In „Jahre aus Seide“ von Ulrike Renk lebt die jüdische Familie Meyer in Krefeld. Durch die erfolgreichen Schuhkollektionen des Vaters ist sie wohlhabend, sodass die Tochter Ruth in den 1920er Jahren eine unbeschwerte Kindheit verbringen kann. Das Erstarken der Nationalsozialisten wird von der Familie jedoch mit Sorge betrachtet. Können sie eine ernsthafte Gefahr für das Leben werden, das die Familie sich aufgebaut hat?
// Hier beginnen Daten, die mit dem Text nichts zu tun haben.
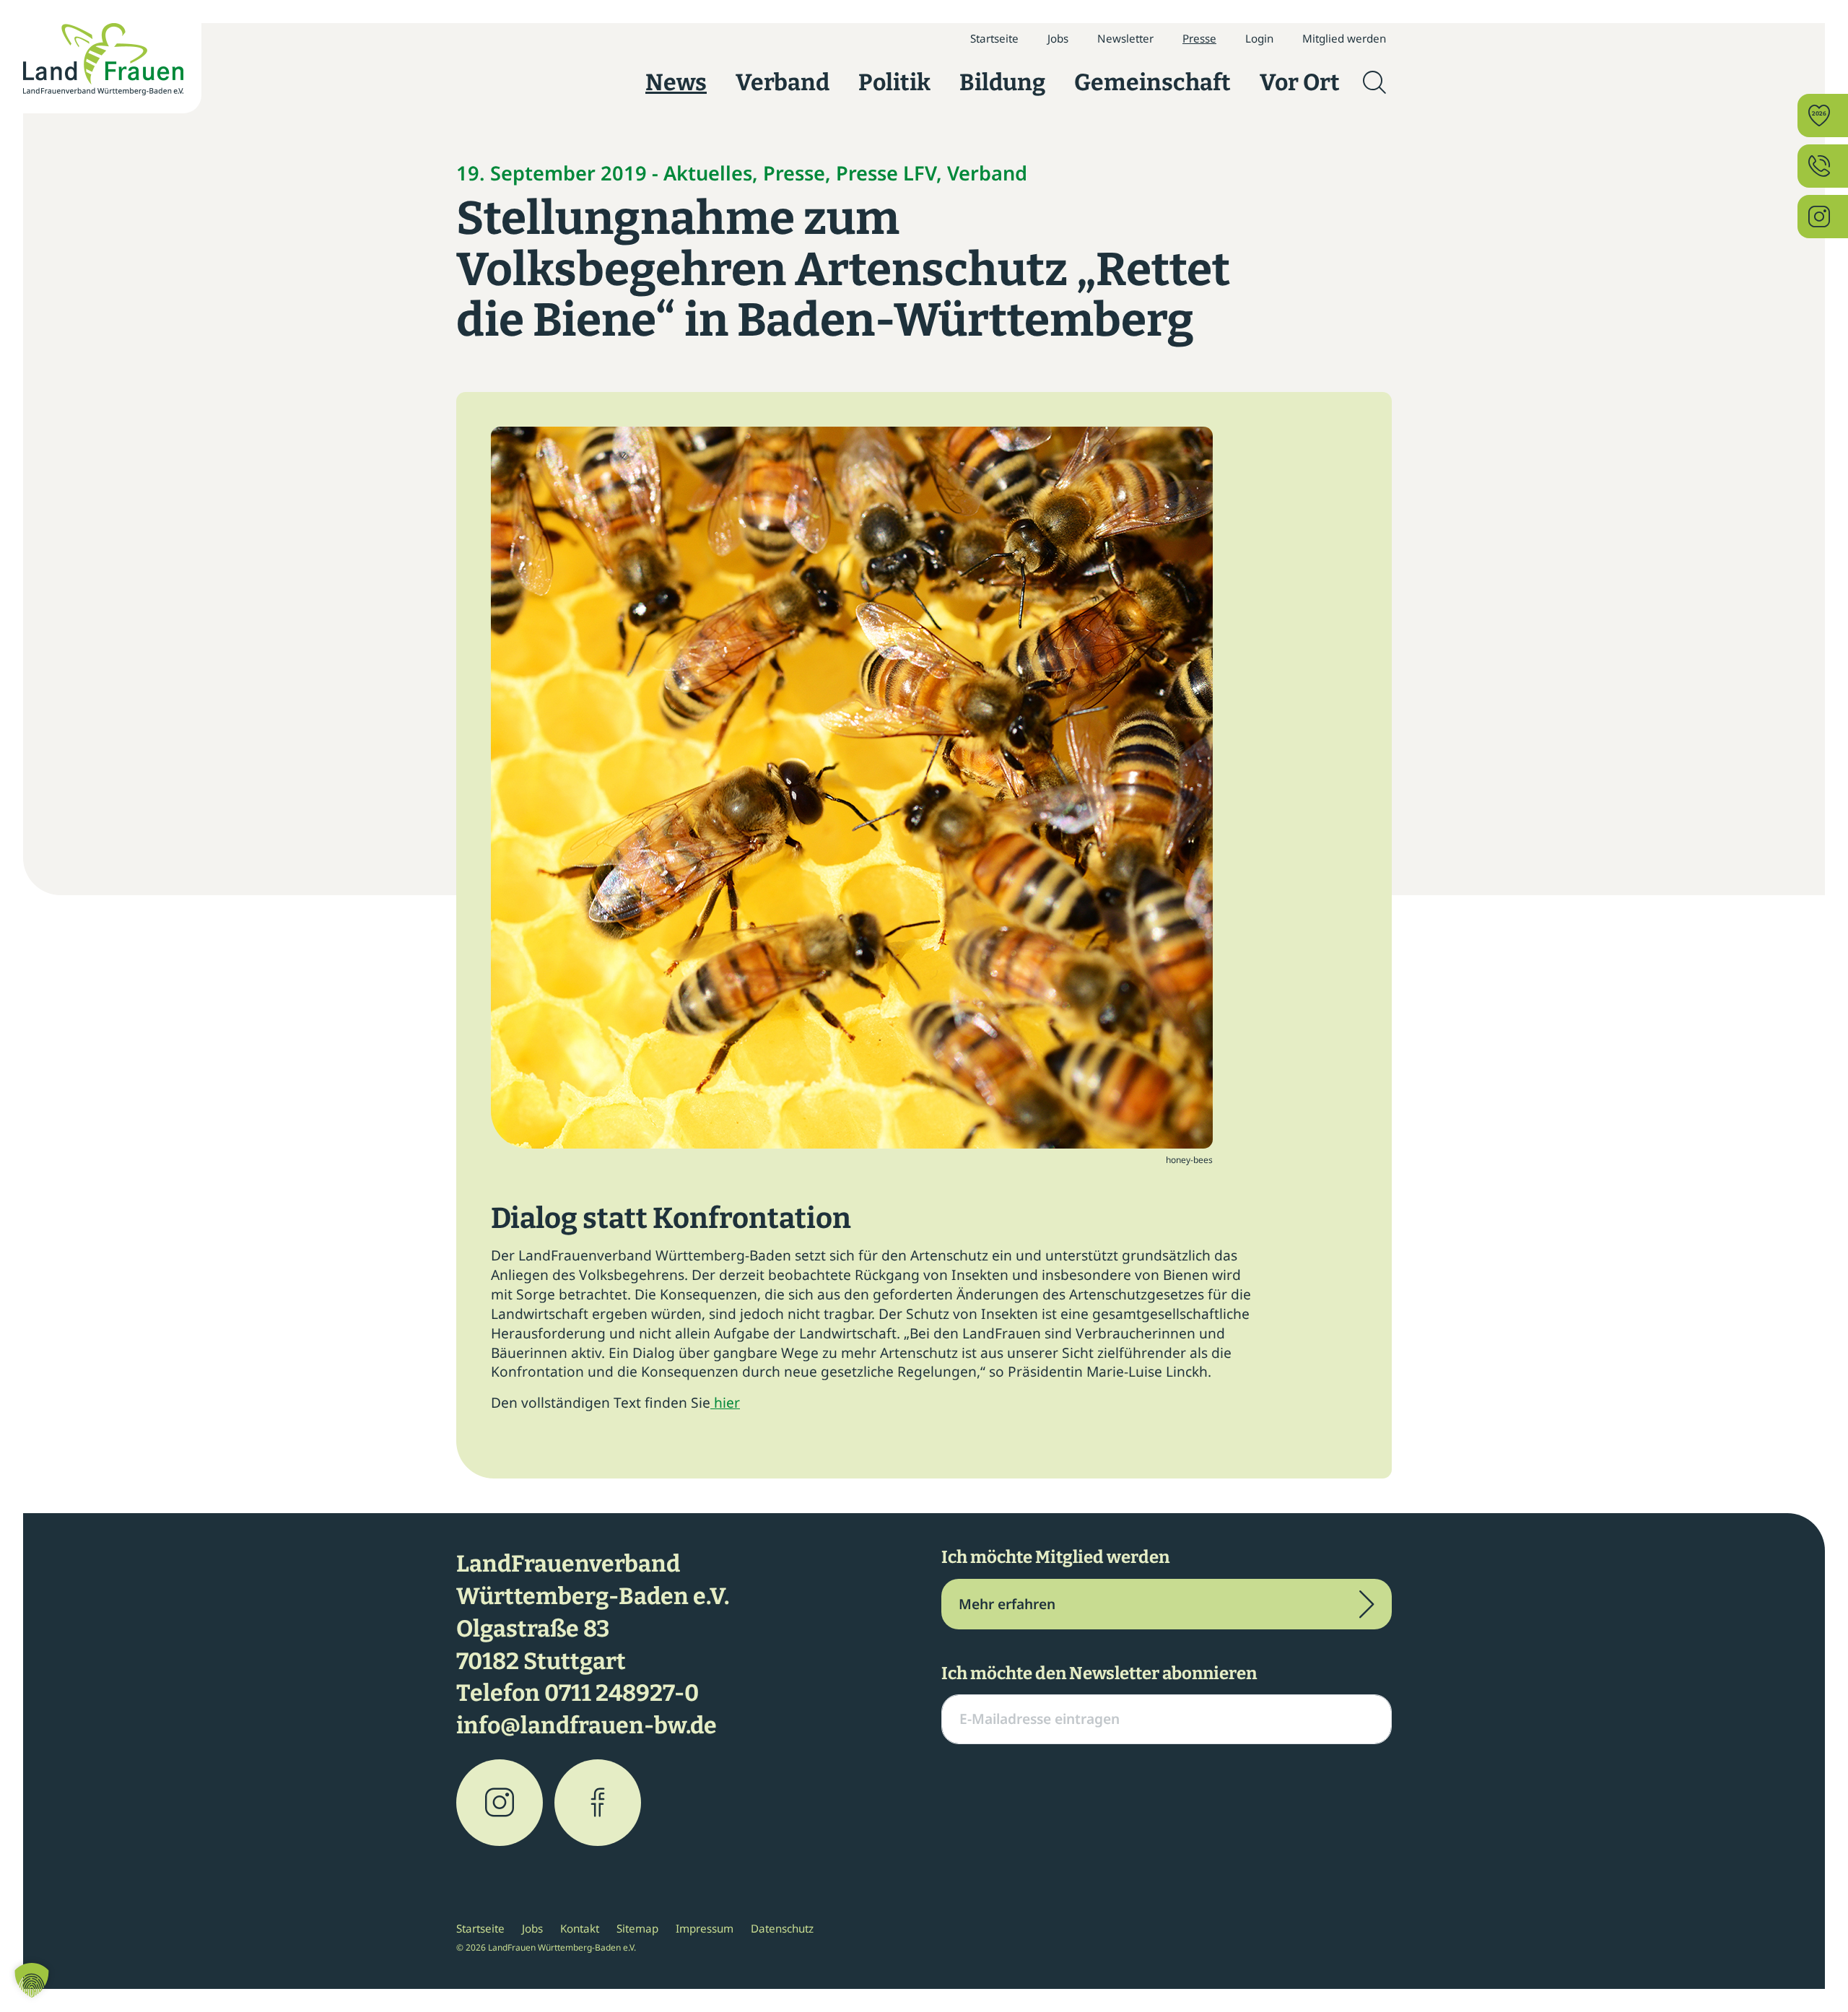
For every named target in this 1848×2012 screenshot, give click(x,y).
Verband (782, 82)
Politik (894, 82)
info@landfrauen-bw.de (586, 1725)
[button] (32, 1980)
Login (1259, 38)
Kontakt (579, 1928)
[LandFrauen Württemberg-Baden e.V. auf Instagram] (499, 1802)
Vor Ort (1300, 82)
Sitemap (637, 1928)
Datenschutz (782, 1928)
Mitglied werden (1344, 38)
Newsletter (1125, 38)
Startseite (994, 38)
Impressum (704, 1928)
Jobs (1057, 38)
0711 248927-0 (621, 1693)
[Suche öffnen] (1374, 82)
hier (725, 1402)
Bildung (1002, 82)
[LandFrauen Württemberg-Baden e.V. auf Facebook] (597, 1802)
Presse (1199, 38)
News (676, 82)
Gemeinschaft (1152, 82)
Mich hat die Geschichte neugierig gemacht, da sie auf wahren Begebenheiten beruht und nicht allzu fern von meinem Wohnort spielt. Wie haben die jüdischen Familien hier die 1930er Jahre erlebt? Durch den emotionalen und bildhaften Schreibstil der Autorin fühlte ich mich den Charakteren schnell nah. Beim Lesen spürt man die schrittweise Verschärfung der Situation. Die Familie Meyer muss ebenso wie die anderen Familien der Gemeinde abwägen, ob die Gefahr tatsächlich so groß ist, dass man auswandern sollte und damit die bisherige Lebensgrundlage aufgibt. Und wenn ja, wohin? Ich fand es interessant, mehr darüber zu erfahren, wie kompliziert es schon vor Beginn des Krieges war, auszuwandern, auch wenn man sich dazu entschlossen hat. Zwischen diesen ernsten Gesprächen begleitet man die Familie immer wieder bei Feiern, Urlauben und ganz verschiedenen Hochs und Tiefs. Mir haben diese authentischen Einblicke sehr gefallen und ich werde auf jeden Fall weiterlesen, um zu erfahren, wie es der Familie Meyer und insbesondere Ruth ergangen ist.